[Records contained in a dataset]
====

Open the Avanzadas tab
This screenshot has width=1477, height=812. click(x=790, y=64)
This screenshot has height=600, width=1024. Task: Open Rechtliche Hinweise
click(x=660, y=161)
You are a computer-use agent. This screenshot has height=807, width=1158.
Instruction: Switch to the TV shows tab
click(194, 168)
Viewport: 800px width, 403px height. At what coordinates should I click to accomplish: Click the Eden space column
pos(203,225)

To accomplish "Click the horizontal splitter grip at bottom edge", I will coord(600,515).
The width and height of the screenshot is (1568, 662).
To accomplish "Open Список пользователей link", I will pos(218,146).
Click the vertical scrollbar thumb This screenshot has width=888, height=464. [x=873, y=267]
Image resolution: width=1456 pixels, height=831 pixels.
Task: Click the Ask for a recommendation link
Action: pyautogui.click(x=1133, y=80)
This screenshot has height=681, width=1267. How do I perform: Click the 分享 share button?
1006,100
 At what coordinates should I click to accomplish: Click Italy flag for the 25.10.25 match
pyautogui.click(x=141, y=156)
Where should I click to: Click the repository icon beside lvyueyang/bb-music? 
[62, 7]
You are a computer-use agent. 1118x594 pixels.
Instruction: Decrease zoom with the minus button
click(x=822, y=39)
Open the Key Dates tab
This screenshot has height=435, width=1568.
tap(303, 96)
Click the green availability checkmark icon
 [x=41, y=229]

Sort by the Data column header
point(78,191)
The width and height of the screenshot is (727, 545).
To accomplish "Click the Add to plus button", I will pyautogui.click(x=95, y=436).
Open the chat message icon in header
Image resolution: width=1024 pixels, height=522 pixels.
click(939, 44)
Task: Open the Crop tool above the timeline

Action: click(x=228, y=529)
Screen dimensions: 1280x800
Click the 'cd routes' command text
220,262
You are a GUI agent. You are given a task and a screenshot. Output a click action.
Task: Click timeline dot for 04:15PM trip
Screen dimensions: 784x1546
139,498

====

Try it: Set out the records again, exactly as they appear above.

Response area:
Open the Avanzadas tab
This screenshot has width=1477, height=812. click(x=790, y=64)
This screenshot has height=600, width=1024. Task: Open Rechtliche Hinweise
click(x=660, y=161)
You are a computer-use agent. This screenshot has height=807, width=1158.
Instruction: Switch to the TV shows tab
click(194, 168)
Viewport: 800px width, 403px height. At what coordinates should I click to accomplish: Click the Eden space column
pos(203,225)

To accomplish "Click the horizontal splitter grip at bottom edge", I will coord(600,515).
The width and height of the screenshot is (1568, 662).
To accomplish "Open Список пользователей link", I will pos(218,146).
Click the vertical scrollbar thumb This screenshot has width=888, height=464. [x=873, y=267]
Image resolution: width=1456 pixels, height=831 pixels.
Task: Click the Ask for a recommendation link
Action: pyautogui.click(x=1133, y=80)
This screenshot has height=681, width=1267. How do I perform: Click the 分享 share button?
1006,100
 At what coordinates should I click to accomplish: Click Italy flag for the 25.10.25 match
pyautogui.click(x=141, y=156)
Where should I click to: Click the repository icon beside lvyueyang/bb-music? 
[62, 7]
You are a computer-use agent. 1118x594 pixels.
Instruction: Decrease zoom with the minus button
click(x=822, y=39)
Open the Key Dates tab
This screenshot has height=435, width=1568.
tap(303, 96)
Click the green availability checkmark icon
 [x=41, y=229]

Sort by the Data column header
point(78,191)
The width and height of the screenshot is (727, 545).
To accomplish "Click the Add to plus button", I will pyautogui.click(x=95, y=436).
Open the chat message icon in header
Image resolution: width=1024 pixels, height=522 pixels.
click(939, 44)
Task: Open the Crop tool above the timeline

Action: click(x=228, y=529)
Screen dimensions: 1280x800
Click the 'cd routes' command text
220,262
You are a GUI agent. You are given a task and a screenshot. Output a click action.
Task: Click timeline dot for 04:15PM trip
Screen dimensions: 784x1546
139,498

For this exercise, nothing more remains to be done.